#### Required actions
- A) Summarize the commentary on China's rise in two sentences.
- B) Render this sentence from the commentary on China's rise in Spanish: "Contrary to Napoleon’s advice, England woke China up."
- C) From the commentary on China's rise, extract the passage starting at "Commodities / Gold" and ending at "woke China up.".

#### Document passage
##############################
Commodities / Gold & Silver 2009 Oct 20, 2009 - 04:37 AM GMT

By: Darryl_R_Schoon

Commodities

Best Financial Markets Analysis ArticleWHO WOKE THE DRAGON - China is a sleeping dragon. Let it sleep. If it wakes, it will shake the world.
Napoleon Bonaparte

It has been said God doesn’t speak to mankind because mankind doesn’t listen. Be that as it may, it is certainly true that England didn’t listen to Napoleon’s warning regarding China. Contrary to Napoleon’s advice, England woke China up.


CHASING THE DRAGON

In 1999 China was a source of cheap labor, the dot.com bubble hadn’t yet burst, the financial deregulation allowed by the repeal of Glass-Steagall still had to work its destructive magic and global growth appeared to be endless. Life, however, was about to change.

In 2000 the dot.com bubble burst and in 2007 the largest bubble in history, the US real estate bubble collapsed freezing credit markets around the world. Investment banks Bear Stearns and Lehman’s fell, stock markets crashed and out of the rubble of change China emerged as a world power.
##############################
#### Screen-element location listing

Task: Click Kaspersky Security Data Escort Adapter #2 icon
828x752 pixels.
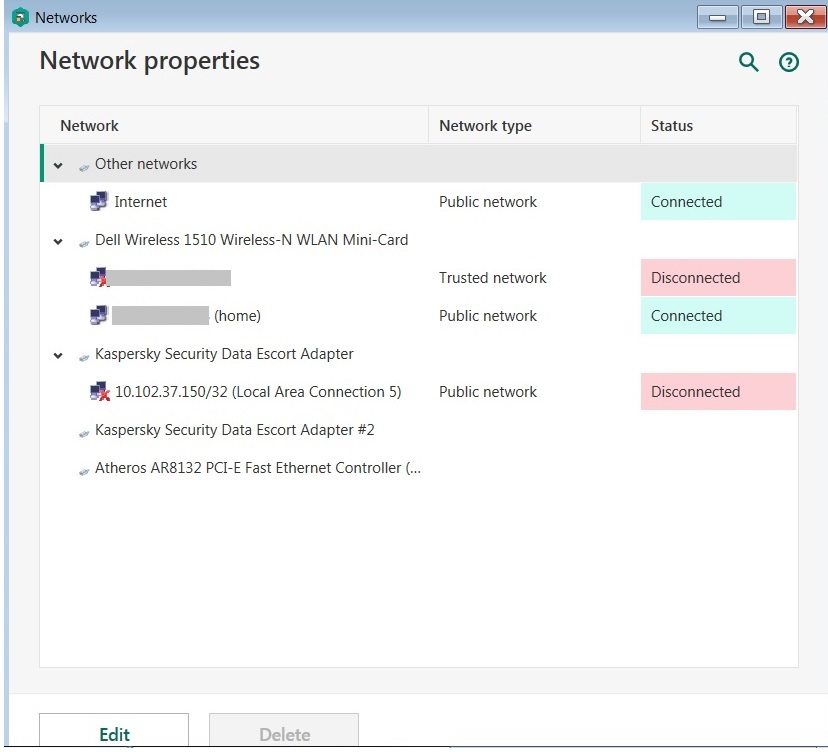Action: (x=84, y=431)
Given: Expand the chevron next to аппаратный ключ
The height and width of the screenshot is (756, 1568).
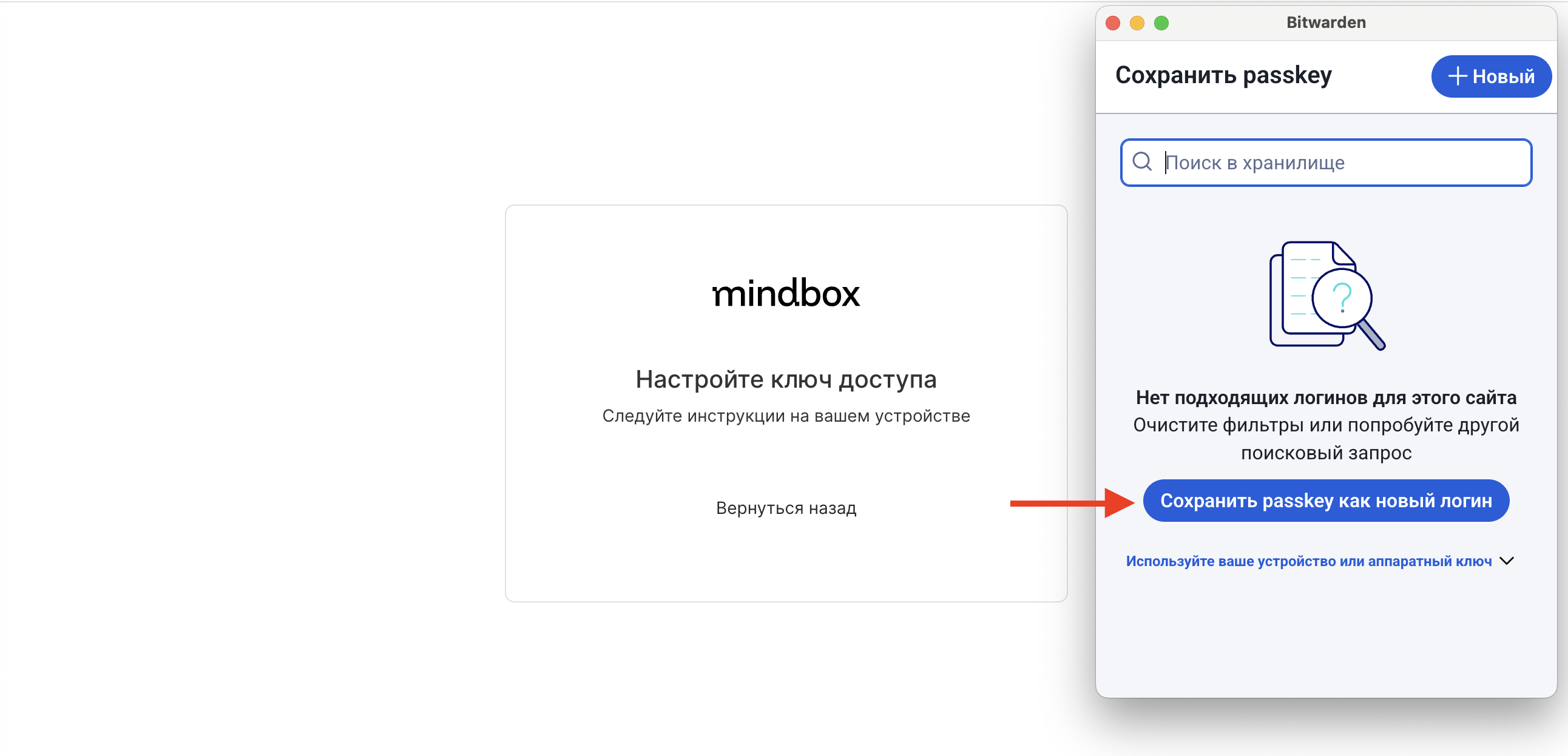Looking at the screenshot, I should (x=1507, y=561).
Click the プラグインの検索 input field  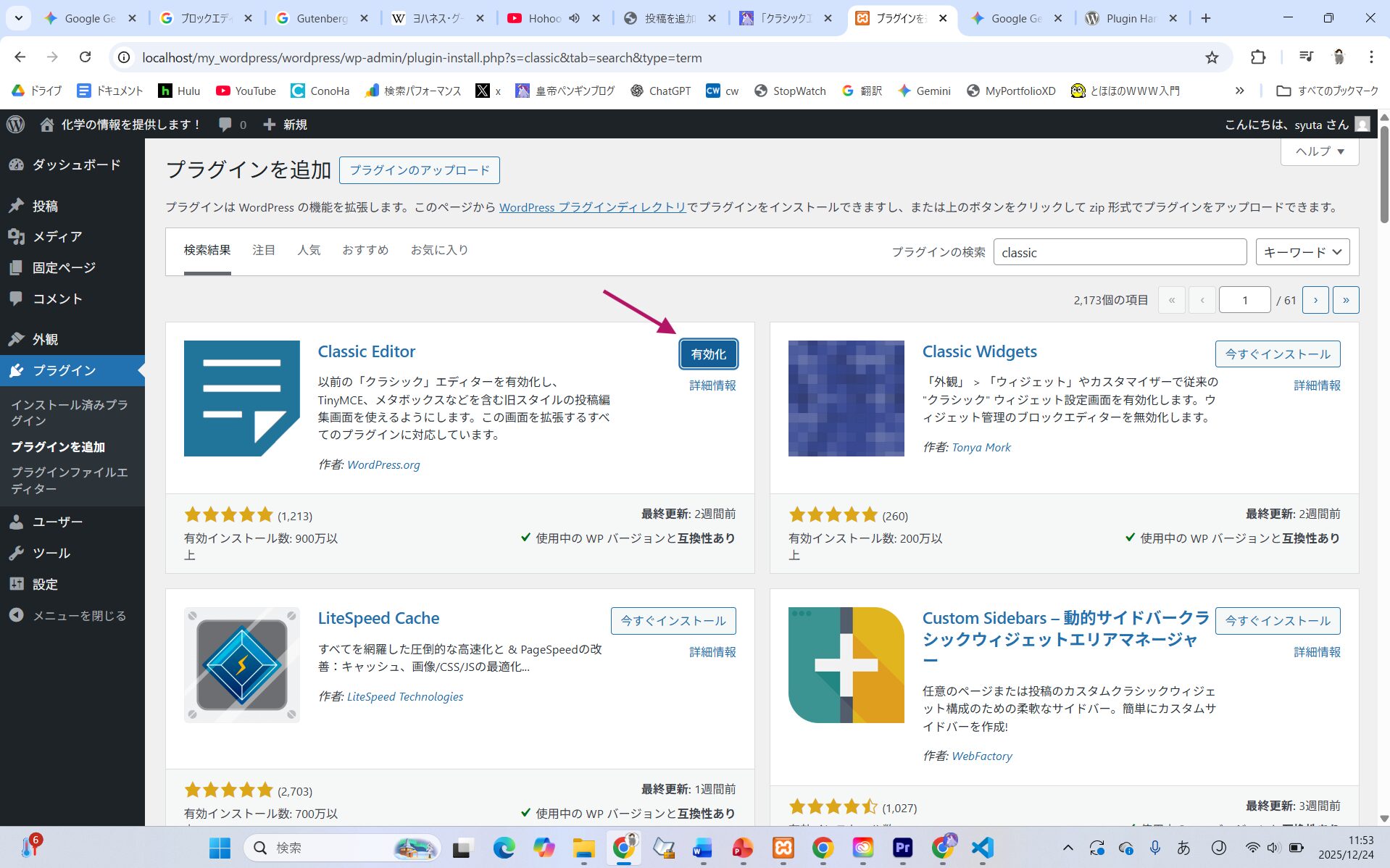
##############################
#### The solutions
- A) The commentary opens with Napoleon's warning that China is a sleeping dragon that will shake the world if it wakes, and says England ignored that advice and woke China up. It then recounts how the dot.com bubble burst in 2000 and the US real estate bubble collapsed in 2007, and how China emerged from that rubble as a world power.

- B) Contrariamente al consejo de Napoleón, Inglaterra despertó a China.

- C)
Commodities / Gold & Silver 2009 Oct 20, 2009 - 04:37 AM GMT

By: Darryl_R_Schoon

Commodities

Best Financial Markets Analysis ArticleWHO WOKE THE DRAGON - China is a sleeping dragon. Let it sleep. If it wakes, it will shake the world.
Napoleon Bonaparte

It has been said God doesn’t speak to mankind because mankind doesn’t listen. Be that as it may, it is certainly true that England didn’t listen to Napoleon’s warning regarding China. Contrary to Napoleon’s advice, England woke China up.